Consider the line 9x - 7y =4
What is the slope of a line parallel to this line?
What is the slope of a line perpendicular to this line?
9x - 7y =4
-7y = -9x + 4
y = 9x/7 - 4/7
Slope of line parallel: 9/7
Slope of line perpendicular: -7/9
Oh, lines and slopes, my favorite topic! Let's dive right in.
To find the slope of a line parallel to this one, we need to know that parallel lines have the same slope. So, we just need to rearrange the equation to get it in slope-intercept form, which is y = mx + b, where m is the slope.
9x - 7y = 4
First, let's move the 9x to the other side:
-7y = -9x + 4
Next, divide both sides by -7 to isolate y:
y = (9/7)x - 4/7
Hooray! We've got it in slope-intercept form! Now, we can see that the slope of this line is 9/7.
Now, for the perpendicular line... well, perpendicular lines have slopes that are negative reciprocals of each other. That means we need to find the negative reciprocal of 9/7.
To do that, we flip the fraction upside down and change its sign:
Negative reciprocal of 9/7 = -7/9
So, the slope of a line perpendicular to the given line is -7/9.
Hope that clarified things for you!
To find the slope of a line parallel or perpendicular to a given line, we need to examine the coefficients of x and y in the equation of the line.
Given the equation 9x - 7y = 4, we need to rewrite it into slope-intercept form y = mx + b, where m represents the slope.
Step 1: Rearrange the equation:
9x - 7y = 4
-7y = -9x + 4
7y = 9x - 4
Step 2: Divide every term by 7 to isolate y:
y = (9/7)x - (4/7)
From the equation y = (9/7)x - (4/7), we can see that the coefficient of x, which is 9/7, represents the slope of the line.
So, the answer is:
- The slope of a line parallel to this line is 9/7.
- The slope of a line perpendicular to this line is the negative reciprocal of 9/7, which is -7/9.
To determine the slope of a line parallel or perpendicular to the given line, we need to find the slope of the original line. The equation of the line, 9x - 7y = 4, can be rewritten in slope-intercept form (y = mx + b) by isolating the variable y.
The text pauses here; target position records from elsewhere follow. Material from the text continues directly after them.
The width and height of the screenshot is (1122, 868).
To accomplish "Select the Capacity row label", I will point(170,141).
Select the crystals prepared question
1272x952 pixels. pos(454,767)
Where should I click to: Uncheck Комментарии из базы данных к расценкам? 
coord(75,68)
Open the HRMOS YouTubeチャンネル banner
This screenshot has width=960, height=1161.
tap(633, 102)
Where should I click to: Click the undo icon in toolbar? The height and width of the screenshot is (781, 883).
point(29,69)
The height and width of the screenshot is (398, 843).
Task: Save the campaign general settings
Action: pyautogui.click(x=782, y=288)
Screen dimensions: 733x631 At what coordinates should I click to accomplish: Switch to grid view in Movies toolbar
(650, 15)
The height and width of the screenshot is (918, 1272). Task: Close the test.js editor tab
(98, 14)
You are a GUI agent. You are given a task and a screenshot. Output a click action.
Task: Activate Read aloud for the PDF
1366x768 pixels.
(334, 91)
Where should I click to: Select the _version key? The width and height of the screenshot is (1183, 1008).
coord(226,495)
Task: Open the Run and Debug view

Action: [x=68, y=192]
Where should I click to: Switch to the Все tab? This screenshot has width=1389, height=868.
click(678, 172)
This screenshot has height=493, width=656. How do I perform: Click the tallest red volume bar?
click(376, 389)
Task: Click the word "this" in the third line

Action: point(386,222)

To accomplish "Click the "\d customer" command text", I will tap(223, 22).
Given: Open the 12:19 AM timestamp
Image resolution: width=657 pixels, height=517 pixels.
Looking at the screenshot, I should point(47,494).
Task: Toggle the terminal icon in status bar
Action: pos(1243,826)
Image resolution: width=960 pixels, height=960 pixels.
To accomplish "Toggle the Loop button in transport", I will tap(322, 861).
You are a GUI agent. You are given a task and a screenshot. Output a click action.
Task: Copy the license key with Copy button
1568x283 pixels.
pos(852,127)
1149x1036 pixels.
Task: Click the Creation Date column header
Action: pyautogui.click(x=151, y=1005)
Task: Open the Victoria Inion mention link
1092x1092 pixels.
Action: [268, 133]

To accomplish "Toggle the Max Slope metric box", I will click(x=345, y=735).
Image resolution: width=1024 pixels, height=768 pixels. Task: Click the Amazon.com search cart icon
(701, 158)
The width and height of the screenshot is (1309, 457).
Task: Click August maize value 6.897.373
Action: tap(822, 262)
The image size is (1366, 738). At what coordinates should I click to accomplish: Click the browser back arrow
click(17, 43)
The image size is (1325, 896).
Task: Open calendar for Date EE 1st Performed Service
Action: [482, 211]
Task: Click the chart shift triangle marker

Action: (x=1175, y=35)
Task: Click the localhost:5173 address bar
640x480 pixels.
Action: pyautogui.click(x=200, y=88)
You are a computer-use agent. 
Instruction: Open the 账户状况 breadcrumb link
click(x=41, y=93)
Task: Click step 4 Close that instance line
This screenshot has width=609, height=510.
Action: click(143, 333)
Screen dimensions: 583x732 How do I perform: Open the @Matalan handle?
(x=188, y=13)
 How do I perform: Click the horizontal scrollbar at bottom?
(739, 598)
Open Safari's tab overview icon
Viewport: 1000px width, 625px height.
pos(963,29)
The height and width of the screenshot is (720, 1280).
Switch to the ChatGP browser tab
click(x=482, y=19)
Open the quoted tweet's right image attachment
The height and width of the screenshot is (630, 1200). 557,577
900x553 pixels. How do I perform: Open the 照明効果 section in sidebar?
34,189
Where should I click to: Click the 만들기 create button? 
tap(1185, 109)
Starting with the original equation:
9x - 7y = 4
Rearranging the equation, we get:
-7y = -9x + 4
Dividing both sides by -7, we get:
y = (9/7)x - 4/7
Now the equation is in slope-intercept form y = mx + b, where m represents the slope of the line. In this case, the coefficient of x, 9/7, represents the slope.
So, the slope of the given line is 9/7.
To find the slope of a line parallel to the given line, we need to remember that parallel lines have the same slope. Therefore, the slope of any line parallel to the given line is also 9/7.
To find the slope of a line perpendicular to the given line, we can use the fact that perpendicular lines have slopes that are negative reciprocals of each other. The negative reciprocal of 9/7 is -7/9.
Therefore, the slope of a line perpendicular to the given line is -7/9.